I first came across Edwin Morgan’s work in the early 1960s, in issues of the broadsheet Poor Old Tired Horse, and in Mike Horowitz’s New Departures. Eddie seemed to be everywhere, writing in the vanguard of the avant garde (if that’s possible), in a wide variety of styles, and on a huge variety of subjects. He wasn’t a dominant figure in the Scottish literary establishment though. There’s a famous painting in the Scottish National Portrait Gallery which shows Hugh MacDiarmid, Norman MacCaig, Sorley MacLean, Sydney Goodsir Smith and several others, in Edinburgh’s famous literary pub – Milne’s Bar. There in a corner, wearing his characteristic dark-rimmed glasses, is Eddie Morgan. But the truth is that, although he certainly knew and at times socialised with the other writers in the picture, he was never one of the Milne’s Bar ‘set’. At that time he always pursued his own interests, an internationalist agenda, and a commitment to develop his own writing in whatever directions he could take it. I admire him for that.

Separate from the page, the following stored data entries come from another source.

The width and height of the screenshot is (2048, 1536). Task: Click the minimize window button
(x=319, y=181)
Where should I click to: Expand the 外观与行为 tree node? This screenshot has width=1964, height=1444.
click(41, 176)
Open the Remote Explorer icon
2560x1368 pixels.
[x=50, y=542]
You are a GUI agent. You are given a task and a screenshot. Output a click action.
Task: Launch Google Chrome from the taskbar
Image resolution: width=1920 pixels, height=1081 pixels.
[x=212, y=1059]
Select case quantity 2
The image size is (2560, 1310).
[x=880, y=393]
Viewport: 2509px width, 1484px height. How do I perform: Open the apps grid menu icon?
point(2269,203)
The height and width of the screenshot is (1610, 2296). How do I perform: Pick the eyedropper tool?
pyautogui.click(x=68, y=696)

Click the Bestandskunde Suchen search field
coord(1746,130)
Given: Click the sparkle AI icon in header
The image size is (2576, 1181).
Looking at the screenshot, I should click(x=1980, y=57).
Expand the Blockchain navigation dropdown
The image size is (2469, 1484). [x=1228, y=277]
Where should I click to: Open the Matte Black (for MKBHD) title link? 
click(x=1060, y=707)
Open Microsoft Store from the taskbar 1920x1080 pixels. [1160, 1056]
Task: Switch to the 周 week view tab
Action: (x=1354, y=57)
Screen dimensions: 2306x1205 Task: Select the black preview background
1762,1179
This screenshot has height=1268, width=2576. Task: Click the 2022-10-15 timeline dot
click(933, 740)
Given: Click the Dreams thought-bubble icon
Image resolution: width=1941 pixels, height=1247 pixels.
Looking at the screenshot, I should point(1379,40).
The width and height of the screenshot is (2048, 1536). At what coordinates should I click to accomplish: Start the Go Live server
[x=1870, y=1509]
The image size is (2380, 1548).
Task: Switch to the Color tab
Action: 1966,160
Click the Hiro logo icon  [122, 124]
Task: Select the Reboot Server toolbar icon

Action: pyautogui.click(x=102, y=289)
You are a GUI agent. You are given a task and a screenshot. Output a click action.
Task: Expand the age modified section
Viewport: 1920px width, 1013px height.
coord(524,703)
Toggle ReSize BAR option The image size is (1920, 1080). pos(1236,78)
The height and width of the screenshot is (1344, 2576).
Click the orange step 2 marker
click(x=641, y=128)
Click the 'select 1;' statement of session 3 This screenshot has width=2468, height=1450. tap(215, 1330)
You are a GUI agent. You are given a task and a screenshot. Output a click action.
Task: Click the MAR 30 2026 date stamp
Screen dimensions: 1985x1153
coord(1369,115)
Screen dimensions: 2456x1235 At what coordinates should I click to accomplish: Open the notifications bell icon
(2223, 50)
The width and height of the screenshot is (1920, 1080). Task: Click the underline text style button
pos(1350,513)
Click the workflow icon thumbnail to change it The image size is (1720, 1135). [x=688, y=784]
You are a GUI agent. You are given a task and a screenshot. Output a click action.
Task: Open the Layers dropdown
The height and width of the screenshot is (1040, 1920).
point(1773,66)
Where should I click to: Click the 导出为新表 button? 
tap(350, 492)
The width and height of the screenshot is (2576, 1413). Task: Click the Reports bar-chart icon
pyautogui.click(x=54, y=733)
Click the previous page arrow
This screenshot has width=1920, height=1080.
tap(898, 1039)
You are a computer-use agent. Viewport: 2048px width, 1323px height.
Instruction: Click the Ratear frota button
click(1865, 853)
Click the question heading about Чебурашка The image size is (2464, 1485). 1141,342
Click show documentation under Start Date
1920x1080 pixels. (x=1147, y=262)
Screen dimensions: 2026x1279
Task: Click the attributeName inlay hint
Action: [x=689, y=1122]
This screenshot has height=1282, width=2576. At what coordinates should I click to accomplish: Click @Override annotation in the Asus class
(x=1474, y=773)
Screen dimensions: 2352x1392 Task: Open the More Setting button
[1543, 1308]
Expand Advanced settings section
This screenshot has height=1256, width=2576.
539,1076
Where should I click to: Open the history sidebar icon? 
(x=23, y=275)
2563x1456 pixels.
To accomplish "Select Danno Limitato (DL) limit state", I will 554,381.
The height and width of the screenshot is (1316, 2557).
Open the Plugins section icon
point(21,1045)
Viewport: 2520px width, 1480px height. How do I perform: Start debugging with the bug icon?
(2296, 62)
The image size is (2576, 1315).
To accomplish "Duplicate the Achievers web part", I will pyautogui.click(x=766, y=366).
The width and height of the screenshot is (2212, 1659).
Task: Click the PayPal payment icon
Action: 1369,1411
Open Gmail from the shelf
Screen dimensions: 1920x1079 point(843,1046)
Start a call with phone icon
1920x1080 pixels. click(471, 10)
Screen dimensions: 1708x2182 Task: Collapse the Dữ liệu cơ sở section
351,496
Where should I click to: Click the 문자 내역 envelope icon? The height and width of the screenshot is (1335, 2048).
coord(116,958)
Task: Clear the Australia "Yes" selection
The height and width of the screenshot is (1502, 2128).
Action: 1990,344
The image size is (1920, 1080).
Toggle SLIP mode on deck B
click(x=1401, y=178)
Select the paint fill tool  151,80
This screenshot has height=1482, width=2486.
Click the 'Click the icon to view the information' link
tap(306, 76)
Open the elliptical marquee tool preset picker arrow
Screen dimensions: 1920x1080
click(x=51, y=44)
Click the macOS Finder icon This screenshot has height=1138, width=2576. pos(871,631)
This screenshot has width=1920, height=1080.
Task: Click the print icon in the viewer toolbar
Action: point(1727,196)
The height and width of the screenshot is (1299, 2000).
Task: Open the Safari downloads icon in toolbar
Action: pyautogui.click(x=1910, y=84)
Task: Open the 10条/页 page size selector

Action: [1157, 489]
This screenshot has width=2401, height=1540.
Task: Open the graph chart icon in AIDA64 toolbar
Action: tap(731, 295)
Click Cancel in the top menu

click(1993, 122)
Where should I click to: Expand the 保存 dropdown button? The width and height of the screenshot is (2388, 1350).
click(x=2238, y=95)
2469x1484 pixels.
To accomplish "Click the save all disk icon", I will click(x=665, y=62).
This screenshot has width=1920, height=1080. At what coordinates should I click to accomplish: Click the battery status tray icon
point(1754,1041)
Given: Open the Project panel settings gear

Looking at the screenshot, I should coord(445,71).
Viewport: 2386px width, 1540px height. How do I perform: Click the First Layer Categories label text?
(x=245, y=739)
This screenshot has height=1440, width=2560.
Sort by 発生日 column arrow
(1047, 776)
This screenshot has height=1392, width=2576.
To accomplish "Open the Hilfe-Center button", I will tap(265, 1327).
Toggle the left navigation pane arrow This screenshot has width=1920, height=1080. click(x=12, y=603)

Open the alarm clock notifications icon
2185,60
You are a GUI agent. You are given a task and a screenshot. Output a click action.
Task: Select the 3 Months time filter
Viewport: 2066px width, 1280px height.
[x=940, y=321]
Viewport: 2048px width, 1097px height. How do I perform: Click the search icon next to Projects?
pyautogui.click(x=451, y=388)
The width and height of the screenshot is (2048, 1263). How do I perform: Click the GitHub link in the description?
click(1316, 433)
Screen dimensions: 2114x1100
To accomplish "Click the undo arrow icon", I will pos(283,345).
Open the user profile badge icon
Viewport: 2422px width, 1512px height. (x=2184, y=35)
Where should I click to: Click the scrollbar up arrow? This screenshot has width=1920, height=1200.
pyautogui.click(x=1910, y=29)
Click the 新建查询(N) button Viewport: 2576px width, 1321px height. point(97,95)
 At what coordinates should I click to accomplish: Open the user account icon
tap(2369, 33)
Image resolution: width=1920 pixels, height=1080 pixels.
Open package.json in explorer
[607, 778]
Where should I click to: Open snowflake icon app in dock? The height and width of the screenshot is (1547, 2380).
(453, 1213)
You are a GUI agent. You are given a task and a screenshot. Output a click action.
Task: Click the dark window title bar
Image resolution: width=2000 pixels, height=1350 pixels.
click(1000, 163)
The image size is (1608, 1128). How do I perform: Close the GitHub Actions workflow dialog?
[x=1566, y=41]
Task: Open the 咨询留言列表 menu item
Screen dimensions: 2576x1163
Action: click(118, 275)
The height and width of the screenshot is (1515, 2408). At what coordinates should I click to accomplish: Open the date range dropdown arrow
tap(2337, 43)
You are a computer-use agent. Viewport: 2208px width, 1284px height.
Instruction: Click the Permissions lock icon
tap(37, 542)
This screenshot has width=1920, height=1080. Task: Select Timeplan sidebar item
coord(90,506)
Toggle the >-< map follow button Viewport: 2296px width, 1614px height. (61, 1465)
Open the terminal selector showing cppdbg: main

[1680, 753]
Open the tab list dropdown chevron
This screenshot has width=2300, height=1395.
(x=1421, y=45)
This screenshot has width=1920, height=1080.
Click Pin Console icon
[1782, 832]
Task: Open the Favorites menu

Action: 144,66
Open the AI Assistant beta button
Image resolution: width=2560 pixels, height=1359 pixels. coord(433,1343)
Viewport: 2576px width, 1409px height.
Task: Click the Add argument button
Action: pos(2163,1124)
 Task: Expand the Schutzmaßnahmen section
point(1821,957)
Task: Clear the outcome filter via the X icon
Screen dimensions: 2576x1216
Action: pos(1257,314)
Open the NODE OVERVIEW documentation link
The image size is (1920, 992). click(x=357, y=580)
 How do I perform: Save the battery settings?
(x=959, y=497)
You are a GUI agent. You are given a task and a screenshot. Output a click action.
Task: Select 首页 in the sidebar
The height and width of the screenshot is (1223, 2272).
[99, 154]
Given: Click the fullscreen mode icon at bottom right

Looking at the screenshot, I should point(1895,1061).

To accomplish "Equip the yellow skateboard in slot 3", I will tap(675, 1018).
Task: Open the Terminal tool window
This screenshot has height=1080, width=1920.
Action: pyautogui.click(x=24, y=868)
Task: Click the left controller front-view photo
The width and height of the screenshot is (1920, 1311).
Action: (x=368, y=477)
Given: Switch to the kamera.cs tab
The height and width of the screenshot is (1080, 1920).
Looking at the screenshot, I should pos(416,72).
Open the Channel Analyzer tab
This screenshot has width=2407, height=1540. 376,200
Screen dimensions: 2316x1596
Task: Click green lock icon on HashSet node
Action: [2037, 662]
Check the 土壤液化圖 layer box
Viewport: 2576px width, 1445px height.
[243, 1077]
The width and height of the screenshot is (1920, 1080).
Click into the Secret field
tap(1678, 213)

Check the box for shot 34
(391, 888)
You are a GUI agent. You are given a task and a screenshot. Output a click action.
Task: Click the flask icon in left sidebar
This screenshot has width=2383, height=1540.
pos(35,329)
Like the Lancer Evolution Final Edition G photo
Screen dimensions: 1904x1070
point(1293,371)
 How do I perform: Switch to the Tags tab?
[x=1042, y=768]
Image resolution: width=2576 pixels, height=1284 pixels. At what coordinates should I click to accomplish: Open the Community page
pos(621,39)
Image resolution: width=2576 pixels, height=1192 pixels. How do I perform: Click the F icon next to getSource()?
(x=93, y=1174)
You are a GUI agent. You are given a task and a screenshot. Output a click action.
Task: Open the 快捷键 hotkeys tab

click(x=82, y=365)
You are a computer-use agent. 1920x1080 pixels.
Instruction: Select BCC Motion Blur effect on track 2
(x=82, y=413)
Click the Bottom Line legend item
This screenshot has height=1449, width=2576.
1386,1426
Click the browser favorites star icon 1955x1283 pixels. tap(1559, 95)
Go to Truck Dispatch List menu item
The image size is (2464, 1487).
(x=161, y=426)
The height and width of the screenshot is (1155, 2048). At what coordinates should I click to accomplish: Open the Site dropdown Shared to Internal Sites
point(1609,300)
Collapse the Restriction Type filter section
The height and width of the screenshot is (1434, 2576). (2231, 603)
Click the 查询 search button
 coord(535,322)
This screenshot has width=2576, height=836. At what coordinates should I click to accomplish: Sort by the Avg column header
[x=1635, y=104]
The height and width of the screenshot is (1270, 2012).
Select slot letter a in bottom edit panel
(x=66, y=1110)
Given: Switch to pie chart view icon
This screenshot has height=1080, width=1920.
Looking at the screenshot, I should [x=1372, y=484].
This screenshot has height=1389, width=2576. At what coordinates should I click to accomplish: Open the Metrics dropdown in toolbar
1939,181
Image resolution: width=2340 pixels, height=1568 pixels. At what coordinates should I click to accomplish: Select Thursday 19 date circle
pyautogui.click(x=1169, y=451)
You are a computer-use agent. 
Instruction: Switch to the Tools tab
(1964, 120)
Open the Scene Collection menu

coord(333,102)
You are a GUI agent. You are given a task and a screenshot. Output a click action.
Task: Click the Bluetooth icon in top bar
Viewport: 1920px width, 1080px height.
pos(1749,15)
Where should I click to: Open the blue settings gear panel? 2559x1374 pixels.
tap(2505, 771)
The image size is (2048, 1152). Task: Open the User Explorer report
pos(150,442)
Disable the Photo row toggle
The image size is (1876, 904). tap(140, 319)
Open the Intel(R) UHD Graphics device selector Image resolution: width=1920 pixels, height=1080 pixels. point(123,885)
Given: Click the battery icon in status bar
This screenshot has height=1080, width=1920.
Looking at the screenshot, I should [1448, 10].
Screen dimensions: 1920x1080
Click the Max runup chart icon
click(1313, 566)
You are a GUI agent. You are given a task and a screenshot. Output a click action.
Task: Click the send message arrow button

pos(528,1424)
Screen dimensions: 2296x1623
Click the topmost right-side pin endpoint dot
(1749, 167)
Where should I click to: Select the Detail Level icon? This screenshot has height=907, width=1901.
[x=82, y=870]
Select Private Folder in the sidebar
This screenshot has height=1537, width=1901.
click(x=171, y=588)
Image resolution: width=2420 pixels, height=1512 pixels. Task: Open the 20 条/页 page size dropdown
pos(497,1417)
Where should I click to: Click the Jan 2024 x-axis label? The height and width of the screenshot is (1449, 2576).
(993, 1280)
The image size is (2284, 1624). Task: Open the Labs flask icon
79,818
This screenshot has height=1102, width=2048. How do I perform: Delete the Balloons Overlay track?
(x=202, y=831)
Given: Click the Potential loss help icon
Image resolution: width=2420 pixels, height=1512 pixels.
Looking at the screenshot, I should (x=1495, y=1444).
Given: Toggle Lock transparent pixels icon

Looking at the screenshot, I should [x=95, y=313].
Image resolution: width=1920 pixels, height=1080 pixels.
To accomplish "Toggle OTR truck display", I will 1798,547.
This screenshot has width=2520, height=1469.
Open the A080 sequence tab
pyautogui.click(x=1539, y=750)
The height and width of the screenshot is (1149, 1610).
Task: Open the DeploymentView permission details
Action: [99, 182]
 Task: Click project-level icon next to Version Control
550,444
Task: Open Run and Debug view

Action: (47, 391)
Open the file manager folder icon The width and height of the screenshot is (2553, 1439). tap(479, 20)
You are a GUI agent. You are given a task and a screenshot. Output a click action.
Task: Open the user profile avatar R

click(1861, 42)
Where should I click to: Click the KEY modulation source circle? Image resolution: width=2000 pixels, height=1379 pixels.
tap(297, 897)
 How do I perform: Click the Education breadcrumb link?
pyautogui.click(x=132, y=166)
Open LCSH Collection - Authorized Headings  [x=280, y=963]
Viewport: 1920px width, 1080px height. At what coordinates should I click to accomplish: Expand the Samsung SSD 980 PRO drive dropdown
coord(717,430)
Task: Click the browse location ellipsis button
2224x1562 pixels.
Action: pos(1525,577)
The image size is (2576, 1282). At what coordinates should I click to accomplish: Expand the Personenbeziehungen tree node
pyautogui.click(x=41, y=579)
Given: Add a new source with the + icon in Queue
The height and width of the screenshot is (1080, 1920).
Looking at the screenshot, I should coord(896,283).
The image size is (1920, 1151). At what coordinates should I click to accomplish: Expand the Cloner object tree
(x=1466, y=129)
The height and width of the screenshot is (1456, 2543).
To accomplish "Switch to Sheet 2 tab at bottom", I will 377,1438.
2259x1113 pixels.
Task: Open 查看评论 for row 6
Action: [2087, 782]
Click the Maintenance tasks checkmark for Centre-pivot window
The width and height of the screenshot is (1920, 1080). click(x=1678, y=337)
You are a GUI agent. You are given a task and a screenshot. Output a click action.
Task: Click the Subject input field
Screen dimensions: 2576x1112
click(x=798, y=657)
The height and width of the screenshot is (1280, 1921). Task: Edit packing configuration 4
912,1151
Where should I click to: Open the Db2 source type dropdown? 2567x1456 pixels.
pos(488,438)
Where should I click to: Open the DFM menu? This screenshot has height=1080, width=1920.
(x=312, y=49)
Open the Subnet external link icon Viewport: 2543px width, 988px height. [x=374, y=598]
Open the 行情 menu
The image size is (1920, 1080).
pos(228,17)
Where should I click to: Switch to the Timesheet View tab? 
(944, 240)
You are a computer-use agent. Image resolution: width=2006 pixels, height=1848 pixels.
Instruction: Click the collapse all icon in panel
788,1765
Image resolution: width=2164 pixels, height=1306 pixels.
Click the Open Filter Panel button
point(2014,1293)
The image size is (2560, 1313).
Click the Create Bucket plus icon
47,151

I also admire him hugely for continuing to write, despite advancing years (he was born in 1920) and illness. Not just continuing to write, but to evolve and grow. He’s remarkable.
Selecting a couple of poems to read to the group was difficult, but I chose two that mean a lot to me personally. From his 1997 collection, Virtual and Other Realities, I chose Wolf, one of the sequence of Beasts of Scotland. And I also read my favourite Eddie Morgan poem – Strawberries. It’s a very beautiful love poem, widely and deservedly anthologised, and audiences always react favourably to it at readings.
At the Great Grog reading last Sunday I introduced my Spermsong poem by saying that I didn’t know any other poem written from a sperm’s point of view. Not quite true, because Eddie Morgan got there before me. A Voyage describes the sperm’s journey to unite with the ovum. And it’s brilliant.